(begin)
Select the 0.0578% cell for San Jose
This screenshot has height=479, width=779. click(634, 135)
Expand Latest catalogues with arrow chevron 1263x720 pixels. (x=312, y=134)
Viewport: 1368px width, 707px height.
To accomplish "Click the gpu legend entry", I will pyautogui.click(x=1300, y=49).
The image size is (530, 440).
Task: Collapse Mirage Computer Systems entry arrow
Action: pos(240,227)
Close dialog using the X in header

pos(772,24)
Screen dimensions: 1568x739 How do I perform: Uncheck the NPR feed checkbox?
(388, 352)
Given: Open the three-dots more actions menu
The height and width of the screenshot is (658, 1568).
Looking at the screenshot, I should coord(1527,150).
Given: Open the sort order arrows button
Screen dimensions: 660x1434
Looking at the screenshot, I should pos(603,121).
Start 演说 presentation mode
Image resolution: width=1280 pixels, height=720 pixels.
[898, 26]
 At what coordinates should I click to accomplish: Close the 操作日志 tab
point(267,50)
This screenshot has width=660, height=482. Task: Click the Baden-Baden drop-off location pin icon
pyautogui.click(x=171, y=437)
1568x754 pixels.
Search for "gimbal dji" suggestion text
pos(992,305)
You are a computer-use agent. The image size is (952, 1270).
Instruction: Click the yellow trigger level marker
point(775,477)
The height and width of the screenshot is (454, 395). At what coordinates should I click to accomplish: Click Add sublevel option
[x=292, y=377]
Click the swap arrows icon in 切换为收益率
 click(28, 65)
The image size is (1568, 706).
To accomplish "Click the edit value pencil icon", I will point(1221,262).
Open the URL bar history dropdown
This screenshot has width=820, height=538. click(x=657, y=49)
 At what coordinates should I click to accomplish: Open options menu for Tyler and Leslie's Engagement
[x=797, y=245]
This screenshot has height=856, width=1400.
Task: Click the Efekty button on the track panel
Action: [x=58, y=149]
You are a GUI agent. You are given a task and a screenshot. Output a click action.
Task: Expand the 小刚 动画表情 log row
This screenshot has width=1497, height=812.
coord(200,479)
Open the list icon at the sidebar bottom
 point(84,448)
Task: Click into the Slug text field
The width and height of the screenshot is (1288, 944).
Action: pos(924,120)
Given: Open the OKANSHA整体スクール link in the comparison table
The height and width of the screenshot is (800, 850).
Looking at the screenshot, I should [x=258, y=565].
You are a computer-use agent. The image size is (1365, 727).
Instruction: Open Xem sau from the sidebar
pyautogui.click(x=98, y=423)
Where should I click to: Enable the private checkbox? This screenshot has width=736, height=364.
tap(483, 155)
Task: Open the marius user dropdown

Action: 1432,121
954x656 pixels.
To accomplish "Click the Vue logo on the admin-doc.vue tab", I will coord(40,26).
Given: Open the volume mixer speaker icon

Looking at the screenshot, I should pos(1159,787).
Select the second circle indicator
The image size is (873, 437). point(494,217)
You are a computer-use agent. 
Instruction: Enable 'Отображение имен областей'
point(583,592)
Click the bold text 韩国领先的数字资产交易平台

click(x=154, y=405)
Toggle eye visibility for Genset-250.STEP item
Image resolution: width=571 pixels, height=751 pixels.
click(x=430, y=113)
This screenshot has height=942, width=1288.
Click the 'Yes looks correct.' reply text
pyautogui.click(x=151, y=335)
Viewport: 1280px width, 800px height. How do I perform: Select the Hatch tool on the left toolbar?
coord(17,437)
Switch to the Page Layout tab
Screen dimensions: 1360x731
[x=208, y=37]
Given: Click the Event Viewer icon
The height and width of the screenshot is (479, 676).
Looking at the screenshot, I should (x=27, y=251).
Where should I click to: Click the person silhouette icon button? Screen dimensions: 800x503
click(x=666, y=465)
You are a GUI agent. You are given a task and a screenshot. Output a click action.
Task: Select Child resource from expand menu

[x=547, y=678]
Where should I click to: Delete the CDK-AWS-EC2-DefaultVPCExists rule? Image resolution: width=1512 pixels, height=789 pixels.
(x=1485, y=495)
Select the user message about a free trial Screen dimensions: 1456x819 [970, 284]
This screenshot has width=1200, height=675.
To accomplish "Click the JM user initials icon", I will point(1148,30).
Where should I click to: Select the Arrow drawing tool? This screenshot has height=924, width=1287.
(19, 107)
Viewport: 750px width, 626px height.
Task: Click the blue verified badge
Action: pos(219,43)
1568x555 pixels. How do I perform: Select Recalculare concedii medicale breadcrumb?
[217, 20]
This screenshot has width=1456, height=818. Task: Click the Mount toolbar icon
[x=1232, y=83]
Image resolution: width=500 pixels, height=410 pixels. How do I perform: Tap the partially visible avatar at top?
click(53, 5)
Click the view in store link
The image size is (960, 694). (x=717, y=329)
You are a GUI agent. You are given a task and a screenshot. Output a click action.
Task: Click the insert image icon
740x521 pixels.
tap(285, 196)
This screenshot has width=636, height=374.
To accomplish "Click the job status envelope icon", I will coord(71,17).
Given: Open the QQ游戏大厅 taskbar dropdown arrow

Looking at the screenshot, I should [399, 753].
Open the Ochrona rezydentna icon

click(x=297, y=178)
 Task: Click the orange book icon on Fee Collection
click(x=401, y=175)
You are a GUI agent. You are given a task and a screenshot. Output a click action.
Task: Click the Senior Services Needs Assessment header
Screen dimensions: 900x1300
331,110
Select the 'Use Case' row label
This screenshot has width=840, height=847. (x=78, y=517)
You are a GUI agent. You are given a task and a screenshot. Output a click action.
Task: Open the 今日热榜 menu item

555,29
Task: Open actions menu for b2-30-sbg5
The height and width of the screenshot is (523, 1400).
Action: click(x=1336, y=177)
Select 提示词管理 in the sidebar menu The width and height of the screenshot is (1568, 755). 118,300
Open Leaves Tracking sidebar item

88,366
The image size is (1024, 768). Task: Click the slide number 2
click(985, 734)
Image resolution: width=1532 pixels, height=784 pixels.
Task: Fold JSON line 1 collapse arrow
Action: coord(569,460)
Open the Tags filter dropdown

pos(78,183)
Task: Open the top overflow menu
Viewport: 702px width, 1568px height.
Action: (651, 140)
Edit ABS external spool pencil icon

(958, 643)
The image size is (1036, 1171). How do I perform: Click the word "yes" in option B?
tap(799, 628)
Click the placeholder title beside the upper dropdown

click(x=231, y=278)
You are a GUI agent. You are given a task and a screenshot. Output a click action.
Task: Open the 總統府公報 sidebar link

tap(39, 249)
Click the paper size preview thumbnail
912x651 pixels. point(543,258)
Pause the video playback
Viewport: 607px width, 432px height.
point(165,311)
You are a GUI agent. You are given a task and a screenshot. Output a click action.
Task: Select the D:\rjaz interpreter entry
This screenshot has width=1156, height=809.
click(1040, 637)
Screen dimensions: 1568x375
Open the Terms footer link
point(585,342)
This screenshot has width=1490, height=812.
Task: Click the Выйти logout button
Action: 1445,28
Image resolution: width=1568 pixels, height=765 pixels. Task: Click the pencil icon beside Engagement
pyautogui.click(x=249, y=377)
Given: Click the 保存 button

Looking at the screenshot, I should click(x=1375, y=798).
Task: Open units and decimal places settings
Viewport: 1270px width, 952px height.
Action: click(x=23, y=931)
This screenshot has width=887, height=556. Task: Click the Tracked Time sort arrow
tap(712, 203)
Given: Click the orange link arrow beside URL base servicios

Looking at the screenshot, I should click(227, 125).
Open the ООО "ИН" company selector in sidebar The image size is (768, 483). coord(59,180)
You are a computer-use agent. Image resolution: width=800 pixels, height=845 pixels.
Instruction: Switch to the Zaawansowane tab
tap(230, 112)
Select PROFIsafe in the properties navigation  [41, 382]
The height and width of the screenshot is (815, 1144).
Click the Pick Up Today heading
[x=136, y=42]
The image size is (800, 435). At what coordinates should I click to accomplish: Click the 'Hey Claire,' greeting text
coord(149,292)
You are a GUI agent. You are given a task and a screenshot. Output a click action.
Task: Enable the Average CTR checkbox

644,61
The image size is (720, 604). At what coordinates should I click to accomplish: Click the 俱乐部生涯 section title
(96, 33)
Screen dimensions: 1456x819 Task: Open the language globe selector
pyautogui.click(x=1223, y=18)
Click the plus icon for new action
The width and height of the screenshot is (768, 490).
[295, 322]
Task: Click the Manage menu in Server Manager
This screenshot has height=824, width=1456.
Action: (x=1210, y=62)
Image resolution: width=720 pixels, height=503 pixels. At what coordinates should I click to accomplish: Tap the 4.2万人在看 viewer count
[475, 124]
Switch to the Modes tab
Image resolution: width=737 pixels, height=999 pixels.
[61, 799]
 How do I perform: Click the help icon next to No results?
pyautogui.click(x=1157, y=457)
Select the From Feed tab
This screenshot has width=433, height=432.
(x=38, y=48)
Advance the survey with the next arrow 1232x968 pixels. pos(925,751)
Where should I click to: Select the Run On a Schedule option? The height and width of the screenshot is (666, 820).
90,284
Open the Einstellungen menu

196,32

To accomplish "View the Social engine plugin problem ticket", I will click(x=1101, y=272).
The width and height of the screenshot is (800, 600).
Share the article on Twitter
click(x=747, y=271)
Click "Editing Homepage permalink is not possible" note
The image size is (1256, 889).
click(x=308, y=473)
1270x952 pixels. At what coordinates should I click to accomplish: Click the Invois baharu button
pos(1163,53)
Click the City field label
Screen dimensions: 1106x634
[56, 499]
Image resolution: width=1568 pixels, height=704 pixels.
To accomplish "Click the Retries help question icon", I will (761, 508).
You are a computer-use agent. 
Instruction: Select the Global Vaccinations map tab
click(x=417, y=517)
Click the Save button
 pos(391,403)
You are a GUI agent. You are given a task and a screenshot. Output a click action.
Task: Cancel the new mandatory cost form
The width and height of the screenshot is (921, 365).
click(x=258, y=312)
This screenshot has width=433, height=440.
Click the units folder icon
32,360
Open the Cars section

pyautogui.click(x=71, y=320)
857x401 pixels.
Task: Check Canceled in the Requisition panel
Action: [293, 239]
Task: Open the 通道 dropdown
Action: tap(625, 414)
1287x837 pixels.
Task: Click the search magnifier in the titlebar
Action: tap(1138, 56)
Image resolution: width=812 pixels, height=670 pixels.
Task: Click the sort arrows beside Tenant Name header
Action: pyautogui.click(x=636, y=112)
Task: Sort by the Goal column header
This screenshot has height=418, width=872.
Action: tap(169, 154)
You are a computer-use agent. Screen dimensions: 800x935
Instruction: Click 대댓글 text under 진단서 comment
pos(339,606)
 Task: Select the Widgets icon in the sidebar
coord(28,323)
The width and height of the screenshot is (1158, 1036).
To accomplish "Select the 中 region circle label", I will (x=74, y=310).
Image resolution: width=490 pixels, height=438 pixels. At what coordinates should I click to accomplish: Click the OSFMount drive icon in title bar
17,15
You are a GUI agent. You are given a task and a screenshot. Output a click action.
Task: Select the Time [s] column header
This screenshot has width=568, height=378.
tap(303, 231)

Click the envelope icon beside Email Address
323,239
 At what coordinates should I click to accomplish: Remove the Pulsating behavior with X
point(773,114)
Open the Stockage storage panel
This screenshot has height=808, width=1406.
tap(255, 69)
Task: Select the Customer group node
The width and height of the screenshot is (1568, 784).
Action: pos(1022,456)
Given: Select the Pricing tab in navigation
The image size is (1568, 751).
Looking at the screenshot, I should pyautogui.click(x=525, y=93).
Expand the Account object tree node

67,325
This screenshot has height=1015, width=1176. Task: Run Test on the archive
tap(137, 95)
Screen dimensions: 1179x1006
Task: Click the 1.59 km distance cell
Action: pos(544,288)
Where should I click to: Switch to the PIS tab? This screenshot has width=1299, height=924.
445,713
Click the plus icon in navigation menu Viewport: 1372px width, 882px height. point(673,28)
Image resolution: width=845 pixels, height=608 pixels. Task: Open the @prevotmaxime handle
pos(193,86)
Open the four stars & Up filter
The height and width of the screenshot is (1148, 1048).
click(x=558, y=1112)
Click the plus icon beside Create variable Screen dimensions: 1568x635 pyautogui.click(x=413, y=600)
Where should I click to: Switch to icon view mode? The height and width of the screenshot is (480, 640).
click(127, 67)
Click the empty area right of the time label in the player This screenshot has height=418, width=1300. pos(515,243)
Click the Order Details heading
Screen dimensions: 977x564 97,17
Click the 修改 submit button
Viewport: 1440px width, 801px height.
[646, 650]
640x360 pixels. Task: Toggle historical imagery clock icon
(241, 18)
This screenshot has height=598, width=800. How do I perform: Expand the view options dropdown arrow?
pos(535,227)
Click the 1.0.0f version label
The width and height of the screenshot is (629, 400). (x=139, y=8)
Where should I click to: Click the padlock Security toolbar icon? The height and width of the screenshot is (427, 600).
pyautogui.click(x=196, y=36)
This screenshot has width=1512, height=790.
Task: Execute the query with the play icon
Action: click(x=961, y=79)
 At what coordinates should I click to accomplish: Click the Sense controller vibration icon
(end)
▸ **OBJECTIVE**: Copy out the part of the data that starts with the line containing "This screenshot has height=942, width=1288." and ends with the line containing "[x=547, y=678]", keeping both of those lines and changing nothing.

▸ **ANSWER IN FULL**:
This screenshot has height=942, width=1288.
Click the 'Yes looks correct.' reply text
pyautogui.click(x=151, y=335)
Viewport: 1280px width, 800px height. How do I perform: Select the Hatch tool on the left toolbar?
coord(17,437)
Switch to the Page Layout tab
Screen dimensions: 1360x731
[x=208, y=37]
Given: Click the Event Viewer icon
The height and width of the screenshot is (479, 676).
Looking at the screenshot, I should (x=27, y=251).
Where should I click to: Click the person silhouette icon button? Screen dimensions: 800x503
click(x=666, y=465)
You are a GUI agent. You are given a task and a screenshot. Output a click action.
Task: Select Child resource from expand menu

[x=547, y=678]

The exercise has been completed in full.